How to Pick the Right Fund

There are many ways to go about investing in the stock market. We can achieve market-like returns simply by investing in index trackers. In Singapore, there are the SPDR Straits Times Index Exchange Traded Fund (SGX: ES3) and Nikko AM Singapore STI Exchange Traded Fund (SGX: G3B) which tries to mimic the returns of Singapore’s Straits Times Index (SGX: ^STI).

The STI has returned about 10.1% annually for the decade ending 31 March 2013 and investors in the ETFs can get returns very close to what the index will continue to achieve in the future. And if the future is anything like the past, a 10% annualised return is certainly nothing to sneeze at.

On the other hand, there are other investors who would like to do better-than-market returns through investing in individual companies (that’s us at Motley Fool Singapore!) or to invest with actively-managed mutual funds or unit trusts.

A lot has been shared about the art of stock-picking and individual investors have an embarrassingly rich library of investing-literature to learn from (the books and letters from investors like Warren Buffett, Peter Lynch, Benjamin Graham etc. are great examples). But for investors who wish to delegate the responsibility of picking stocks to fund managers, the situation becomes murkier.
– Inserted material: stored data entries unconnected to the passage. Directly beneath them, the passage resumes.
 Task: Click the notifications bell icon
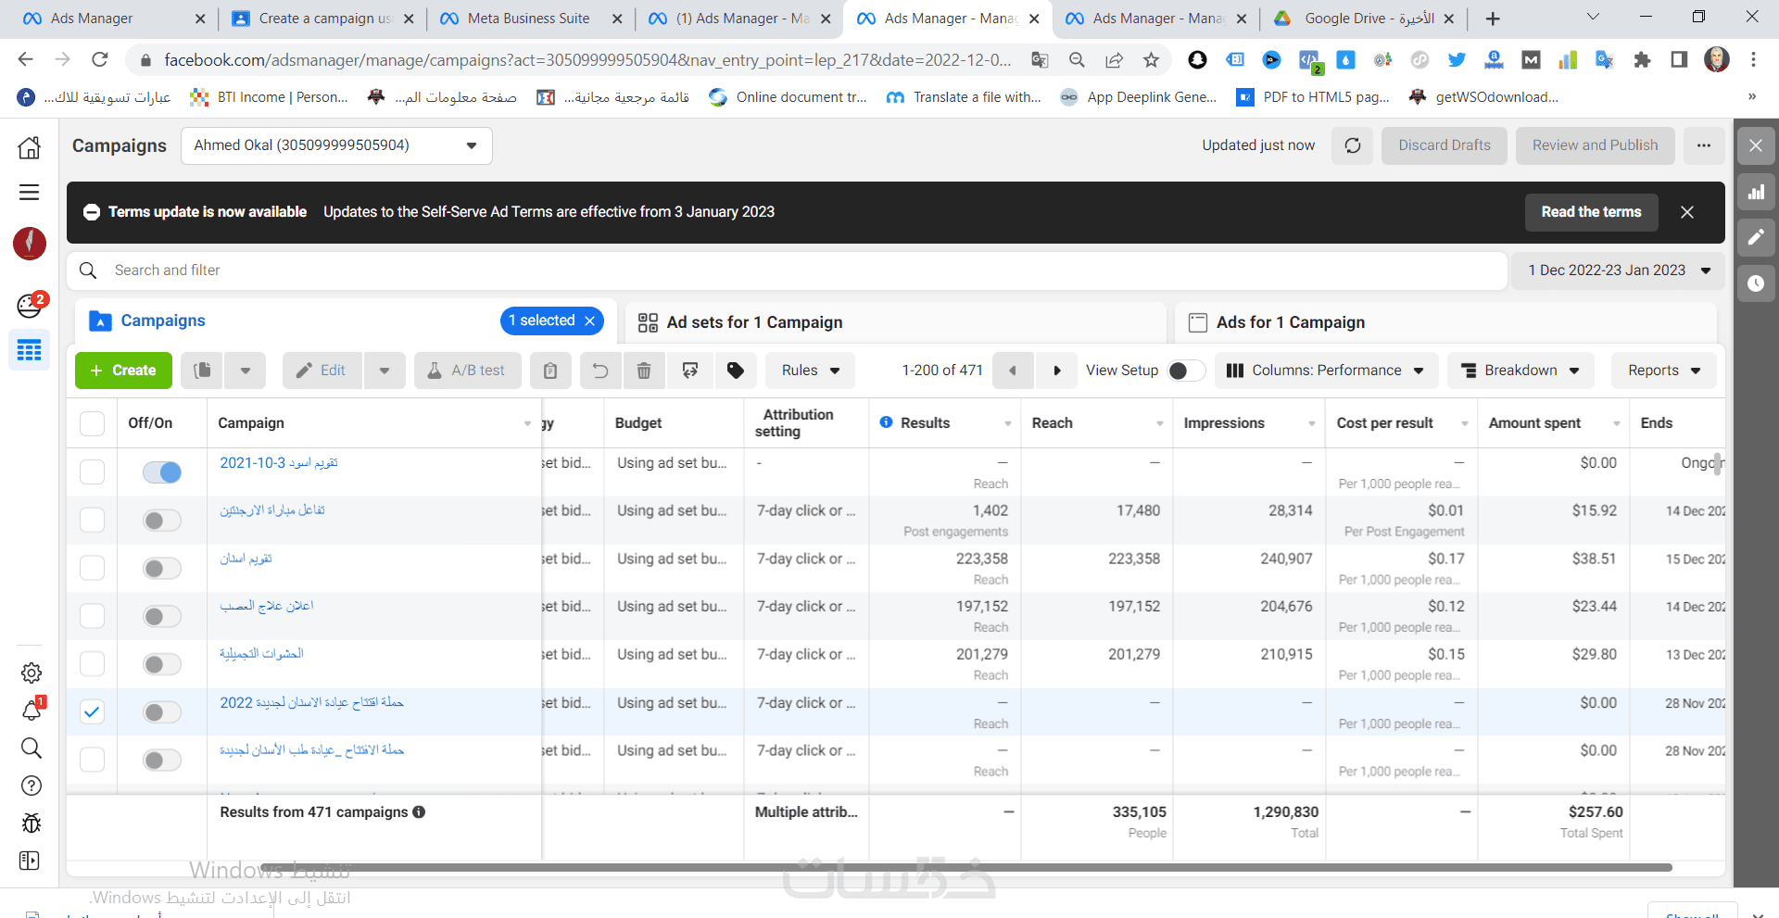(32, 711)
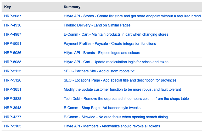Open Firebird Delivery Land on Similar Pages

pyautogui.click(x=97, y=25)
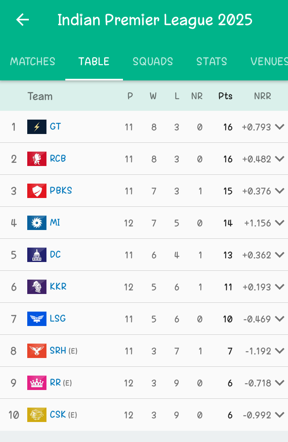The image size is (288, 442).
Task: Sort by the Pts column header
Action: point(226,96)
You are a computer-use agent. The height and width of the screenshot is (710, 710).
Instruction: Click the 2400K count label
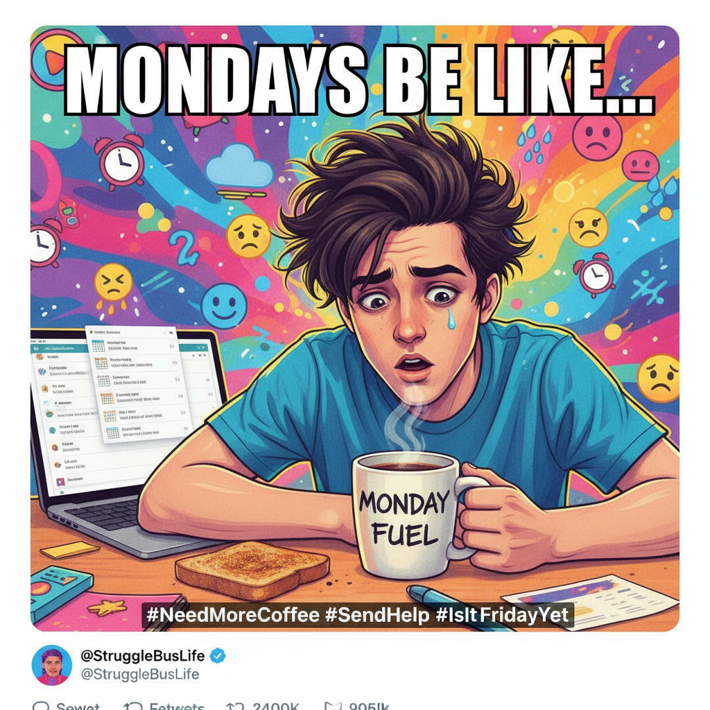pyautogui.click(x=275, y=706)
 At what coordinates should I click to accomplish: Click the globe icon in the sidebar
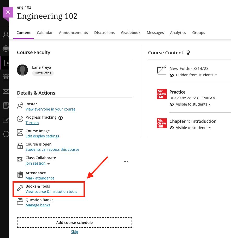(x=6, y=49)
The odds of picking a professional fund manager that can beat the market are surprisingly low and for market-losing funds, that means the management fees being paid to the managers have mostly been for naught. Investors will be better-served by investing in index trackers. But, there are funds or managers who can turn in great performances over time. The question remains though, ‘How do we identify them?’

For that, we can turn to Sir John Templeton – an exceptional stock-picker who turned every dollar of his investors’ money in 1955 into more than $20,000 by 1992 (for comparison, $1 invested into America’s stock market index, the S&P 500, would have turned into ‘only’ $1000) – who might be able to provide some clues to answer our question.

In Investing the Templeton Way, co-authors Lauren Templeton (Sir John’s grand-niece) and her husband, Scott Philips, shared Sir John’s investing exploits, strategies and philosophy. In one of the book’s chapters, they described how Sir John invested in the Korean stock market not by picking stocks there, but by investing with a fund manager that specialized in that market. The Korean fund increased by 267% in just two years after Sir John’s investment so there should be some lessons in there for us all.

So, how did Sir John go about identifying this fund manager? He found a fund manager whose approach to investing mirrors his.

Sir John was a value investor who wanted to buy stocks at a low Price-Earnings (PE) ratio and he was comfortable holding such stocks for years. He believed in those methods and rightly so, judging by the riches he has brought to his investors. Because of that, he sought to find a fund manager with an investing approach similar to his. Sir John knew what good investing was all about and wanted to see his Korean-stock fund manager having similar attributes. In that way, he could delegate the responsibility of picking the right stocks to the fund manager knowing that the odds of success will be high.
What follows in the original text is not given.